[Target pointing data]
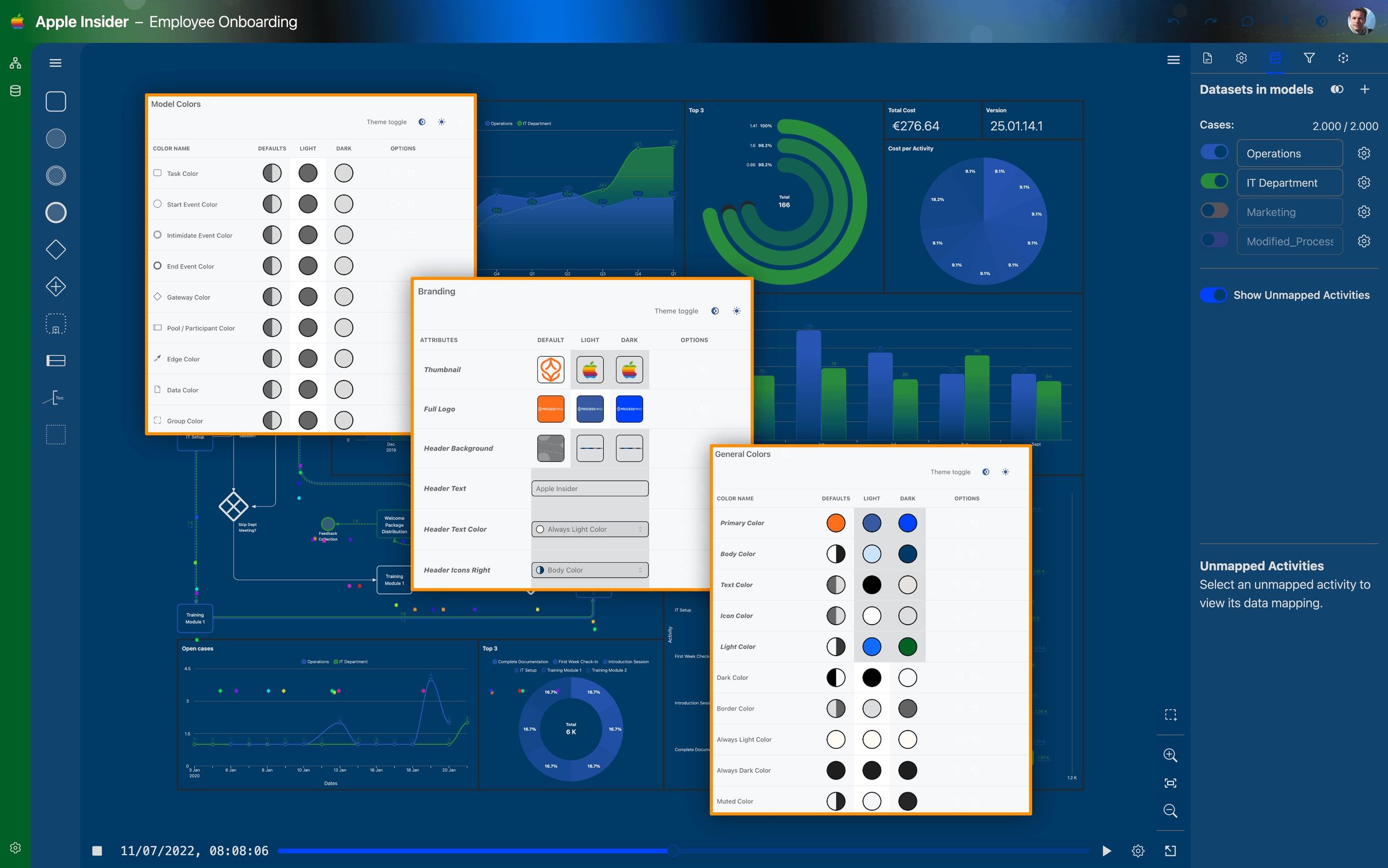The height and width of the screenshot is (868, 1388).
Task: Open the Header Text Color dropdown
Action: click(589, 529)
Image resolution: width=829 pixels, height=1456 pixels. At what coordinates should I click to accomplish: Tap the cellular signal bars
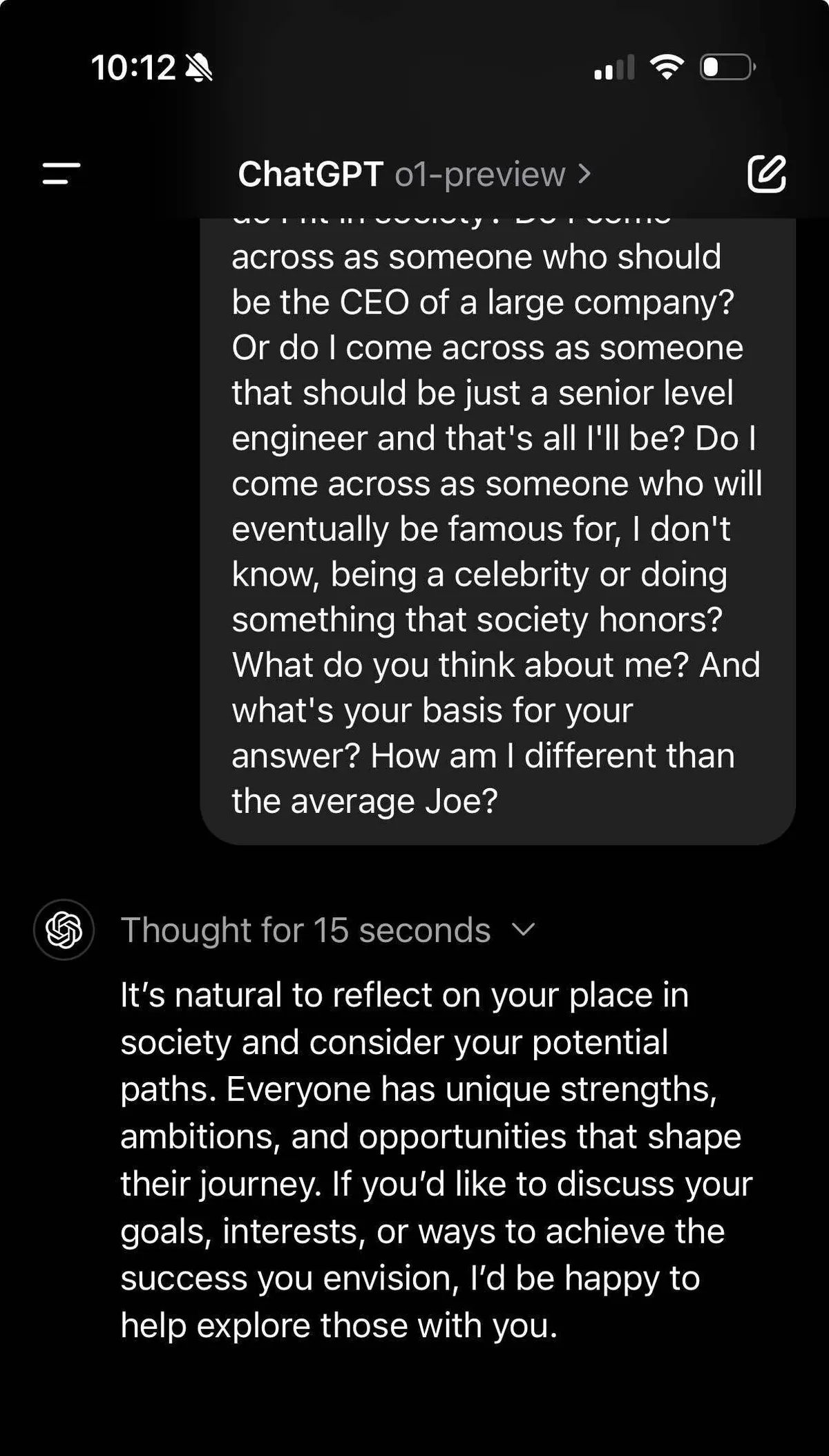613,68
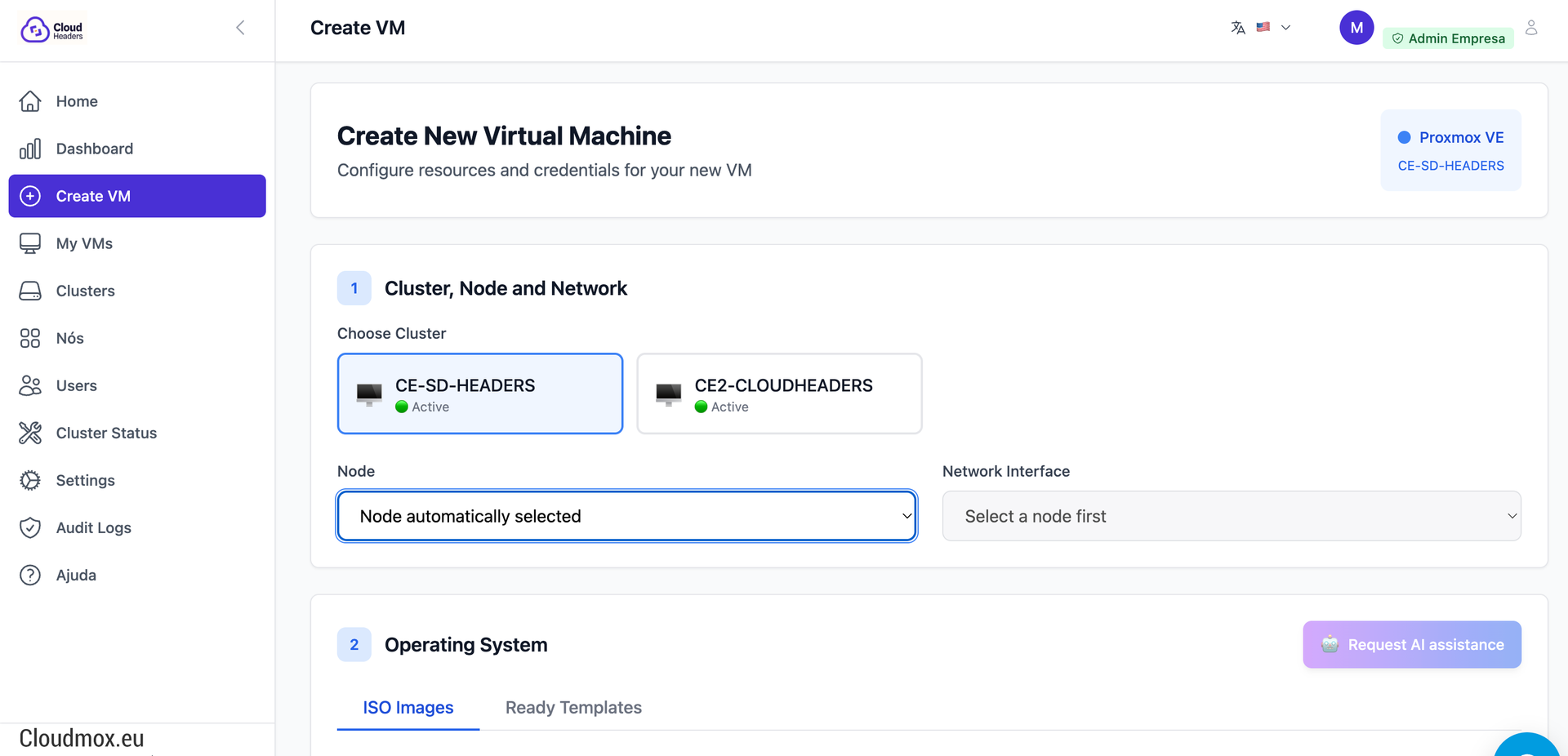Image resolution: width=1568 pixels, height=756 pixels.
Task: Expand the Node selection dropdown
Action: click(x=626, y=516)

# Your objective
Please copy every item above word for word, leaving out the pictures.

# Exercise response
The height and width of the screenshot is (868, 1388).
Task: Open the Header Text Color dropdown
Action: click(589, 529)
Image resolution: width=829 pixels, height=1456 pixels. At what coordinates should I click to accomplish: Tap the cellular signal bars
613,68
Image resolution: width=1568 pixels, height=756 pixels.
Task: Expand the Node selection dropdown
Action: click(x=626, y=516)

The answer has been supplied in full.